It really was a good one. Although! Although, it did have an interesting end. I went over to some rockabilly pad with Brain and almost immediately got into a weird “who’s dick is longer” with some guy. I was cool with everyone else, but he took an immediate disliking to me due to our initial exchange (I imagine). I was willfully ignoring the signals, and at some point told his girlfriend that her eyes sparkled in the street-light. This was during a funny exchange where we (B, the lady, and I) were exchanging compliments. Unfortunately, they did not understand what I had said, and I had to repeat myself. Which brought the comment to the attention of said guy. Who brought the hammer down, and how. Threatened to take my tongue with a fist in my face. He went inside to simmer down, only to come barging out the door with violence on his face and forcefully pushed me from the property. <shrug> Lessons learned:
1) I could most likely take anyone who was close to my size in close-combat. He wasn’t that much stronger than me, and I have more skill, although much less anger…
2) NOT EVERYONE IN OAKLAND IS COOL WITH OPEN AND HONEST COMMUNICATION — yet.
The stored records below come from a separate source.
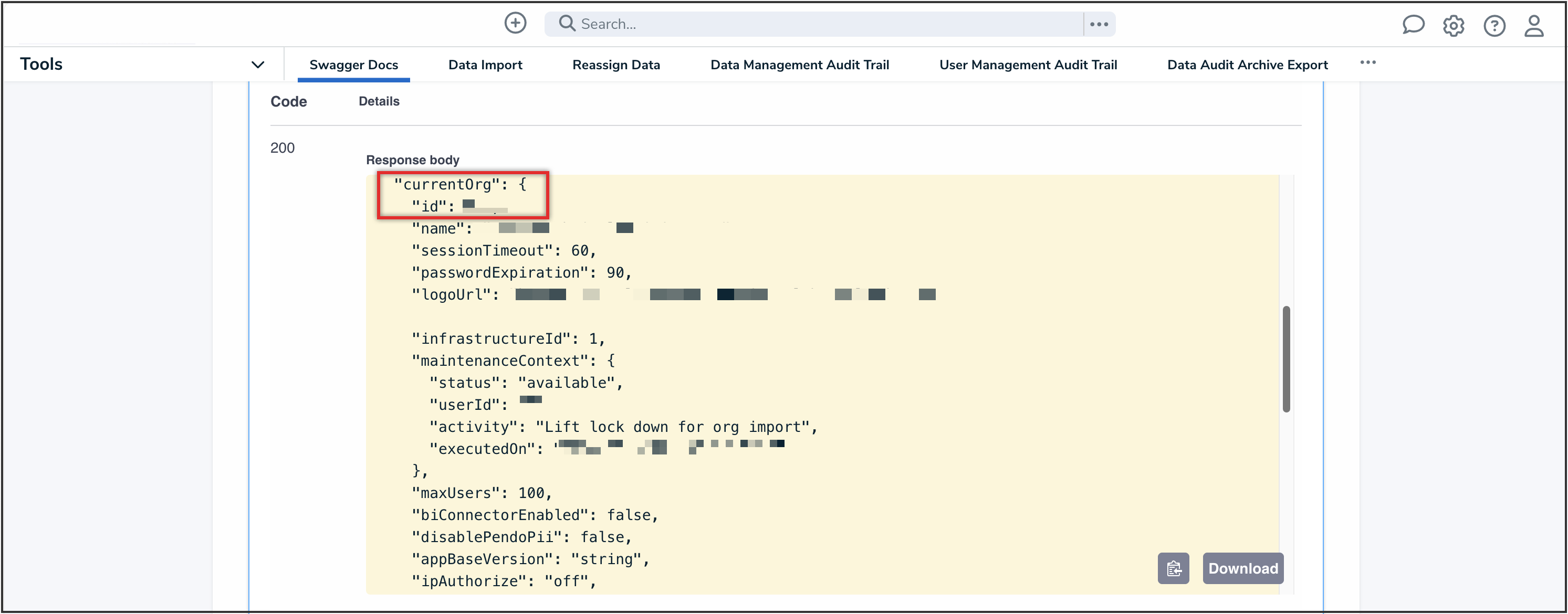Switch to the Swagger Docs tab
The width and height of the screenshot is (1568, 614).
(353, 65)
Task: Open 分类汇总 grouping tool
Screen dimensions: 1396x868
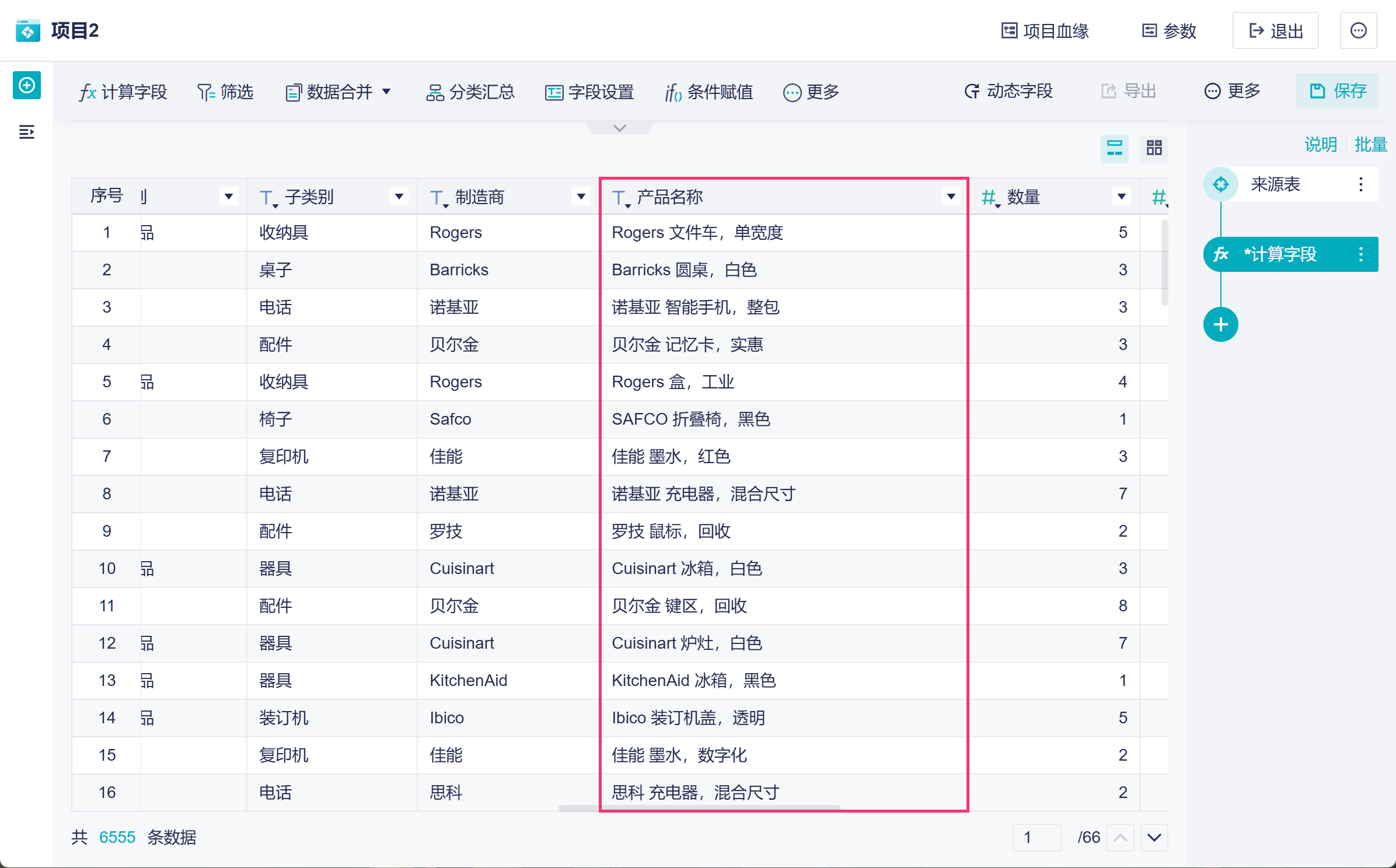Action: click(x=470, y=92)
As I reread this, I realize that I was writing it with too much ego. I was almost completely at fault in this situation, and the more I talk and think about it, the more I realize how much of it was me. Granted, the guy was kind of a prick to me from the get-go, but it was his right as resident of the house to be so. I shouldn’t have taken offense to his in-hospitality, which I realize now was the trigger for my own behavior. He was rude to me, and I was heated, which led to our initial exchange. While I wasn’t purposely trying to start anything, I was WILLFULLY ignoring signals. I should have been much more low-key with my personality and openness to new people, and followed his lead. Which required a certain level of respect. Respect for his person, respect for his house, and respect for his wishes. My bad. My bad. I’m trying to decide on a peace offering or if I should just let it be. I don’t like festering wounds, but at the same time I don’t want to get beaten with a baseball bat, stabbed, or shot. He doesn’t seem the type, but one never knows. This is a lesson that I need to learn VERY quickly, if I want to continue being comfortable with different people in Oakland. I’m not always going to have someone to vouch for me, and there are definitely people in this town that would shoot me for less. <shiver>
Merry Xmas, y’all. Hope it was a good one!